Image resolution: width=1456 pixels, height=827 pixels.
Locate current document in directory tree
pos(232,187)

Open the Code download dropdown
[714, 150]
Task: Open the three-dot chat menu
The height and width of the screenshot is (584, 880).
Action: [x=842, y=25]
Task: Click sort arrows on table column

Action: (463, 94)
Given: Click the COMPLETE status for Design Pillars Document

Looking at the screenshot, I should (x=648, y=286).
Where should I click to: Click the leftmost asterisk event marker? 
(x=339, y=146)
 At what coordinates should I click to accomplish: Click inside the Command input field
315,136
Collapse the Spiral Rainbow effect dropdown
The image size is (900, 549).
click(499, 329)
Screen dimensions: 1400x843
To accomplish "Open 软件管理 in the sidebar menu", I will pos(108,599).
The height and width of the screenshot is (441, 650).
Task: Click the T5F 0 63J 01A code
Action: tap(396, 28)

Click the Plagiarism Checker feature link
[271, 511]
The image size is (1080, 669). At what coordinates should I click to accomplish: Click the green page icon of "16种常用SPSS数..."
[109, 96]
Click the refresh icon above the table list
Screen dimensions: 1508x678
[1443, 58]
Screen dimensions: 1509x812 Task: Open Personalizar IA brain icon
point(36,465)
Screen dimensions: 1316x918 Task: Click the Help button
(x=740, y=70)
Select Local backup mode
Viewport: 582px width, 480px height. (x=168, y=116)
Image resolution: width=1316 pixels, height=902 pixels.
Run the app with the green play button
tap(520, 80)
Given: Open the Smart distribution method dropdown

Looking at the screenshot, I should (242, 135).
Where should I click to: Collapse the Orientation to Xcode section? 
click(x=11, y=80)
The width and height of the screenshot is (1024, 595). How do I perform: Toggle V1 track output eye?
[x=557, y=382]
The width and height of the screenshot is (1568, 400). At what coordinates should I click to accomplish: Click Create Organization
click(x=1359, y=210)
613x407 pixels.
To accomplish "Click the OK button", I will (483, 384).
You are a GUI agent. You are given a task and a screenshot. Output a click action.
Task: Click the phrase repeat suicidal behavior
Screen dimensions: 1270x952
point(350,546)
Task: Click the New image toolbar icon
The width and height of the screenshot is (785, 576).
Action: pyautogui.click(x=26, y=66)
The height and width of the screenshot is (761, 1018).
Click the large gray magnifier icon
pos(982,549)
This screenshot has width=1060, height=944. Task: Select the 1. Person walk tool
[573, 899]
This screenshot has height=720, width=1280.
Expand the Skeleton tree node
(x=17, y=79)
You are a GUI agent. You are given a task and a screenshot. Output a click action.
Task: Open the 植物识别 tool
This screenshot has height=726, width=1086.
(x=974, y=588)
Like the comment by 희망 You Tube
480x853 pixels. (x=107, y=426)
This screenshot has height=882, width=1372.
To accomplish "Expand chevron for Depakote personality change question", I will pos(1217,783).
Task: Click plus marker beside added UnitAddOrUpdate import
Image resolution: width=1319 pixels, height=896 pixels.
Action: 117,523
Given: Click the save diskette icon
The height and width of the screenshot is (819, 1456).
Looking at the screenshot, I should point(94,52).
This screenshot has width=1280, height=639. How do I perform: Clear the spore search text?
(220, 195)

------------------------------------------------------------

Task to complete
Please copy all of the data above word for word, keeping every line as it appears.

Full solution
Image resolution: width=1456 pixels, height=827 pixels.
Locate current document in directory tree
pos(232,187)

Open the Code download dropdown
[714, 150]
Task: Open the three-dot chat menu
The height and width of the screenshot is (584, 880).
Action: [x=842, y=25]
Task: Click sort arrows on table column

Action: (463, 94)
Given: Click the COMPLETE status for Design Pillars Document

Looking at the screenshot, I should (x=648, y=286).
Where should I click to: Click the leftmost asterisk event marker? 
(x=339, y=146)
 At what coordinates should I click to accomplish: Click inside the Command input field
315,136
Collapse the Spiral Rainbow effect dropdown
The image size is (900, 549).
click(499, 329)
Screen dimensions: 1400x843
To accomplish "Open 软件管理 in the sidebar menu", I will pos(108,599).
The height and width of the screenshot is (441, 650).
Task: Click the T5F 0 63J 01A code
Action: tap(396, 28)

Click the Plagiarism Checker feature link
[271, 511]
The image size is (1080, 669). At what coordinates should I click to accomplish: Click the green page icon of "16种常用SPSS数..."
[109, 96]
Click the refresh icon above the table list
Screen dimensions: 1508x678
[1443, 58]
Screen dimensions: 1509x812 Task: Open Personalizar IA brain icon
point(36,465)
Screen dimensions: 1316x918 Task: Click the Help button
(x=740, y=70)
Select Local backup mode
Viewport: 582px width, 480px height. (x=168, y=116)
Image resolution: width=1316 pixels, height=902 pixels.
Run the app with the green play button
tap(520, 80)
Given: Open the Smart distribution method dropdown

Looking at the screenshot, I should (242, 135).
Where should I click to: Collapse the Orientation to Xcode section? 
click(x=11, y=80)
The width and height of the screenshot is (1024, 595). How do I perform: Toggle V1 track output eye?
[x=557, y=382]
The width and height of the screenshot is (1568, 400). At what coordinates should I click to accomplish: Click Create Organization
click(x=1359, y=210)
613x407 pixels.
To accomplish "Click the OK button", I will (483, 384).
You are a GUI agent. You are given a task and a screenshot. Output a click action.
Task: Click the phrase repeat suicidal behavior
Screen dimensions: 1270x952
point(350,546)
Task: Click the New image toolbar icon
The width and height of the screenshot is (785, 576).
Action: pyautogui.click(x=26, y=66)
The height and width of the screenshot is (761, 1018).
Click the large gray magnifier icon
pos(982,549)
This screenshot has width=1060, height=944. Task: Select the 1. Person walk tool
[573, 899]
This screenshot has height=720, width=1280.
Expand the Skeleton tree node
(x=17, y=79)
You are a GUI agent. You are given a task and a screenshot. Output a click action.
Task: Open the 植物识别 tool
This screenshot has height=726, width=1086.
(x=974, y=588)
Like the comment by 희망 You Tube
480x853 pixels. (x=107, y=426)
This screenshot has height=882, width=1372.
To accomplish "Expand chevron for Depakote personality change question", I will pos(1217,783).
Task: Click plus marker beside added UnitAddOrUpdate import
Image resolution: width=1319 pixels, height=896 pixels.
Action: 117,523
Given: Click the save diskette icon
The height and width of the screenshot is (819, 1456).
Looking at the screenshot, I should point(94,52).
This screenshot has width=1280, height=639. How do I perform: Clear the spore search text?
(220, 195)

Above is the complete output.